- _Tâche courte 1_
Recopiez à l'identique tous les enregistrements du jeu de données qui suivent le texte.

«L’adhésion de la Turquie serait une grande erreur»
Lugano, 20 septembre 2004 (Apic) Le cardinal Joseph Ratzinger se déclare opposé à l’entrée de la Turquie au sein de l’Union européenne. L’adhésion de ce pays à l’UE serait une «grande erreur», déclare-t-il dans un article publié lundi par le quotidien tessinois Giornale del Popolo. Aux yeux du préfet de la Congrégation pour la doctrine de la foi un rôle de pont culturel entre l’Europe et le monde arabe pourrait cependant lui incomber.
«Historiquement et culturellement, la Turquie a peu à partager avec l’Europe, parce que, avec tout le respect que je porte à ce pays», a déclaré le cardinal bavarois, lors d’un Congrès ecclésiastique à Velletri, en Italie. «Ce serait une grande erreur d’englober la Turquie dans l’Union européenne». Il vaudrait mieux que la Turquie «agisse comme un pont entre l’Europe et le monde arabe, ou même forme un continent culturel» avec lui, a-t-il ajouté.
On savait, commente le Giornale del Popolo, que le cardinal Joseph Ratzinger est contre l’entrée de la Turquie dans l’UE, comme l’avait rapporté Le Figaro il y a quelque temps. Toutefois, précise le quotidien tessinois, vendredi soir, au cours d’un Congrès ecclésiastique à Velletri, il a expliqué pour la première fois dans les détails sa position, qu’il a présentée comme «personnelle».

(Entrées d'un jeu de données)
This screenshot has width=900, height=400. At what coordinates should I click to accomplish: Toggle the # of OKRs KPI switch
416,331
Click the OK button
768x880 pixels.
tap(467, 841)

- _Tâche courte 2_
Relevez tous les médias nommés dans l'article sur la Turquie et l'Union européenne.

- _Réponse complète 1_
This screenshot has width=900, height=400. At what coordinates should I click to accomplish: Toggle the # of OKRs KPI switch
416,331
Click the OK button
768x880 pixels.
tap(467, 841)

- _Réponse complète 2_
Apic, Giornale del Popolo, Le Figaro